We also find that the quality of prompt data affects the downstream model's ability to generate dynamic motion. We observe that the authors' original VidProm prompt dataset is low in diversity, and frequently produces videos with very static motion. For this stage, we filter the authors' original VidProm dataset by deduplicating and generating new synthetic prompts that are optimized for dynamic motion.

We pretrain the model for 3k steps using 128 H100 GPUs.

Self-Forcing DMD

With a model pretrained with the block-causal mask, we move onto the self-forcing training. In this section, we focus on our memory optimizations to the generator training, and refer the reader to Self-Forcing and Distribution Matching Distillation for a detailed description of the DMD setup.

Training video models is slow and memory-intensive, and Self-Forcing adds unique complexities. Self-forcing training requires:

  • 4x 14B models (a real score model, a critic score model, a student model, and an exponential moving average model)
  • Autoregressive generation of multiple frame blocks by the student model
  • A large keys and values (KV) cache of past frames

Naively scaling training code for the 1.3B model to 14B parameters immediately causes out of memory (OOM) errors, even using FSDP (ZeRO-3) sharding across 64 H100 GPUs. To address this, we use several techniques, including:

  • Dynamic KV Cache Memory Management
  • Gradient Checkpointing
  • FSDP (ZeRO-3) sharding

Dynamic KV Cache Freeing

A key source of memory overhead during training is the transformer's KV cache storing past frame representations. With Wan 2.1 14B, this cache can grow to 25GB per GPU, creating significant memory pressure.

In theory, once we have autoregressively sampled a video with our transformer, the KV cache is no longer needed for the backward pass, as gradients do not flow through the KV cache.

However, since we use gradient checkpointing, we cannot simply delete and free the KV cache after the forward pass as we need it for the recomputation of activations during backprop. Despite this, there are several tricks we can use to mitigate the memory overhead of the KV cache.

To recap, our generator training setup is as follows:

  • We use the generator to autoregressively sample a video of N frames in B blocks of F frames
  • We backpropagate through all B blocks
  • We only backpropagate through one sampling step per block
  • We never backpropagate through the transformer pass used to generate the KV cache for the next block
  • We do not roll the KV cache during training: a block can always attend to all previous blocks

For example, if we are generating 21 latent frames in 7 blocks of 3 frames using up to 4 sampling steps per block, we backpropagate through the transformer 7 times, where each block can attend to all past blocks.

Figure 4: Animation of the KV cache memory during the forward pass and our memory management optimizations during the backward

Consider the simplified visualization in Figure 4, where we sample 4 frame blocks using a transformer comprised of 3 transformer blocks.

During the transformer's forward pass for each frame block, each transformer block:

  • Produces new keys and values for the current frame block
  • Attends to past keys and values if they exist.

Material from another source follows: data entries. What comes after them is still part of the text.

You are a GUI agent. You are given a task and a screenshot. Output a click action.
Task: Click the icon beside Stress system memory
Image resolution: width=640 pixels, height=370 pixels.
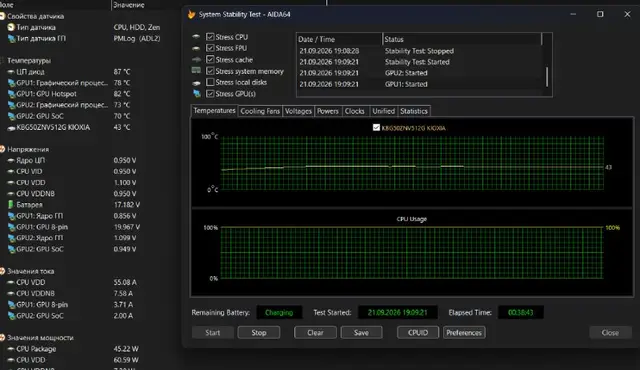click(196, 71)
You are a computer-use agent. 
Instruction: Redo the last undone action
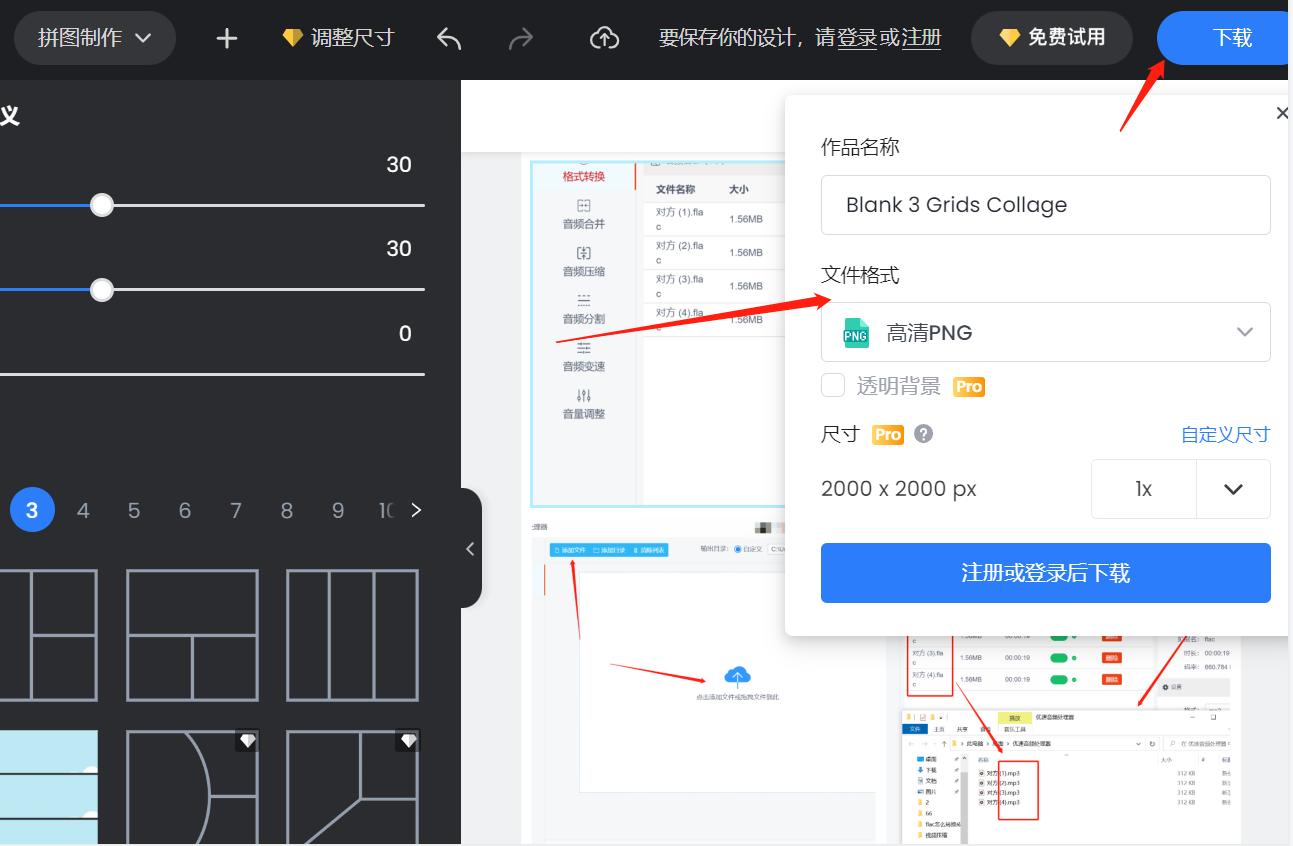520,38
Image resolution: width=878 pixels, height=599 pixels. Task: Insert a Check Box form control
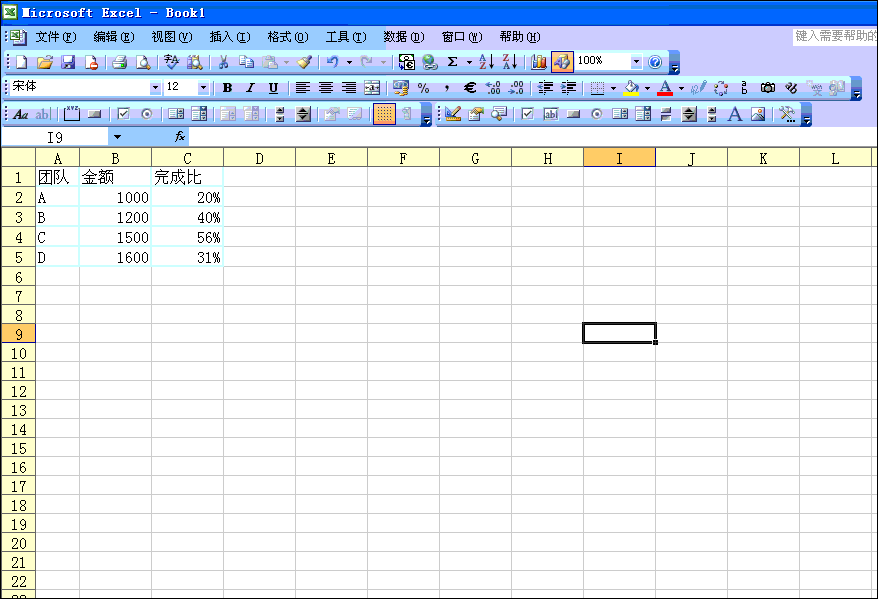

These keys and values are represented by yellow circles in the animation.

Notice that after backpropagating through frame block N, its keys and values will never be needed again when backpropagating through blocks N-1 through 0 because of the block-causality.

Thus, we can free the memory used by block N's keys and values once we have finished backpropagating through it. We do this by adding backprop hooks to the self-attention layers and freeing memory on a per-transformer-block basis.

During the backward pass, these keys and values are dynamically freed in every transformer block.

These memory optimizations enabled us to complete the full Self-Forcing training pipeline. With training now feasible at 14B scale, we can examine the progressive improvements each stage brings to the model's capabilities.

Putting It All Together: The Impact of Each Stage

To understand the impact of each training phase, we compare outputs from three checkpoints: the initial timestep-distilled model, the causal ODE pretrained model, and Krea Realtime 14B.

These comparisons reveal how the model progressively adapts from parallel denoising to streaming generation.

Figure 5: Model outputs after each stage of training. Left to right: timestep-distilled checkpoint, causal pretrained checkpoint, Krea Realtime 14B.

Unlocking Long Realtime Inference

As the comparison shows, the full Self-Forcing pipeline produces a high-quality autoregressive model capable of generating coherent short clips. However, our work was far from over. A model that performs well on fixed-length generations within its training context can fail spectacularly when pushed to the unbounded, long-form generation required by a real-time creative tool. This led us to the second major phase of our work: solving the unique challenges of long-form autoregressive inference.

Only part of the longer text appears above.